Exercise. Once you reach the line containing "Click the Curve Markers icon" in the data below, restate each line word for word up to and including the one containing "Open the Credores menu".

Available data.
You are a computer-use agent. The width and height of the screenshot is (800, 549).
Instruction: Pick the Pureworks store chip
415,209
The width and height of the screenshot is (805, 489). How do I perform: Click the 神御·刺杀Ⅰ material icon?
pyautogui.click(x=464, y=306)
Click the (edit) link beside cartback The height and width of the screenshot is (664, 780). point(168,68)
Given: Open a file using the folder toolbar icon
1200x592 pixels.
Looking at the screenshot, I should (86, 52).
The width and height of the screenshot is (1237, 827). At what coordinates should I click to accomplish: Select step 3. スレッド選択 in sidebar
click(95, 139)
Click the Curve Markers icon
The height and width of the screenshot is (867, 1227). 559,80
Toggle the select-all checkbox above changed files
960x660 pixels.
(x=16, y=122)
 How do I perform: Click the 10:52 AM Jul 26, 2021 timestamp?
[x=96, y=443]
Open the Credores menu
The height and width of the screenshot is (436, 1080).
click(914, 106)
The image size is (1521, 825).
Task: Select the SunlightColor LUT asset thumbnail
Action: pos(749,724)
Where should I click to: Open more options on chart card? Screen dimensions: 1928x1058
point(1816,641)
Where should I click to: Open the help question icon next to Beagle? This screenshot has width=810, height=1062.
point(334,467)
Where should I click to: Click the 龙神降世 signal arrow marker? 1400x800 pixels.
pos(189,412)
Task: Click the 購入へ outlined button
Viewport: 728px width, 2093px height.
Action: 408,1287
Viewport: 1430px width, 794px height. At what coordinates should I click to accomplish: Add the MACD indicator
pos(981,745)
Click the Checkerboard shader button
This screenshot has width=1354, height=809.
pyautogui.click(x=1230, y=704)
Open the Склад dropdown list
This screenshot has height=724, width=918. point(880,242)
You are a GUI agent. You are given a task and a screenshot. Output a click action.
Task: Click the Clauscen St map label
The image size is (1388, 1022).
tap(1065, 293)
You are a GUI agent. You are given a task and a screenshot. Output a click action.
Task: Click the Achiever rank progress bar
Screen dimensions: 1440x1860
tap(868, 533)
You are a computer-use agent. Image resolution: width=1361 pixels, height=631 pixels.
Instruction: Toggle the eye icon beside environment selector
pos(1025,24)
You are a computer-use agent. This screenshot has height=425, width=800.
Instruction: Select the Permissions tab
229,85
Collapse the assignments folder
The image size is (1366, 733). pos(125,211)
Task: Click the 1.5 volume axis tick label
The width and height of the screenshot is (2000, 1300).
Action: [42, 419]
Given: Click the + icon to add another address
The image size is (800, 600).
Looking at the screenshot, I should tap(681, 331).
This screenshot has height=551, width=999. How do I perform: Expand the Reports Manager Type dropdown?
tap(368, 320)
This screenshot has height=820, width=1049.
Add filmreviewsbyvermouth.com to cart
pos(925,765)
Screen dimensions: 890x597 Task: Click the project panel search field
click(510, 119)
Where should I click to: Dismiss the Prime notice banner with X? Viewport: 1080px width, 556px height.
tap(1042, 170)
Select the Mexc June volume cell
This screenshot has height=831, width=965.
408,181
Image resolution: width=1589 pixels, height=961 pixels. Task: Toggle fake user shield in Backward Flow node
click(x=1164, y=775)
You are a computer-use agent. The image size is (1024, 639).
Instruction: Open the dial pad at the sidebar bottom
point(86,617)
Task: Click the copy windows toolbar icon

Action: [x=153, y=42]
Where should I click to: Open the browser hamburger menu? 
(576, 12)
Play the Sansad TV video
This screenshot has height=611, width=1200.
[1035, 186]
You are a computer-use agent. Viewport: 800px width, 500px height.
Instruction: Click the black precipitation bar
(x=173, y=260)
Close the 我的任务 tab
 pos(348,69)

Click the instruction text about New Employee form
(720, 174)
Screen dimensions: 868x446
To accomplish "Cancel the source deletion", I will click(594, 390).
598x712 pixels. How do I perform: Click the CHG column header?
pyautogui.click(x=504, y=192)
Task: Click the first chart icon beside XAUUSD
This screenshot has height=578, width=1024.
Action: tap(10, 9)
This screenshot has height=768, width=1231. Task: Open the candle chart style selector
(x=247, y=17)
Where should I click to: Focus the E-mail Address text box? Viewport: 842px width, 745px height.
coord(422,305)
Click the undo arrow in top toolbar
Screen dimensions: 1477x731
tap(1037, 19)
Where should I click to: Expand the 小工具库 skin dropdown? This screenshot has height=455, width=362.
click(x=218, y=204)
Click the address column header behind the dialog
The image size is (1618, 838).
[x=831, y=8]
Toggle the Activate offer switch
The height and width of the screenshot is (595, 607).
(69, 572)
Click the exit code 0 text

Exercise answer.
Click the Curve Markers icon
The height and width of the screenshot is (867, 1227). 559,80
Toggle the select-all checkbox above changed files
960x660 pixels.
(x=16, y=122)
 How do I perform: Click the 10:52 AM Jul 26, 2021 timestamp?
[x=96, y=443]
Open the Credores menu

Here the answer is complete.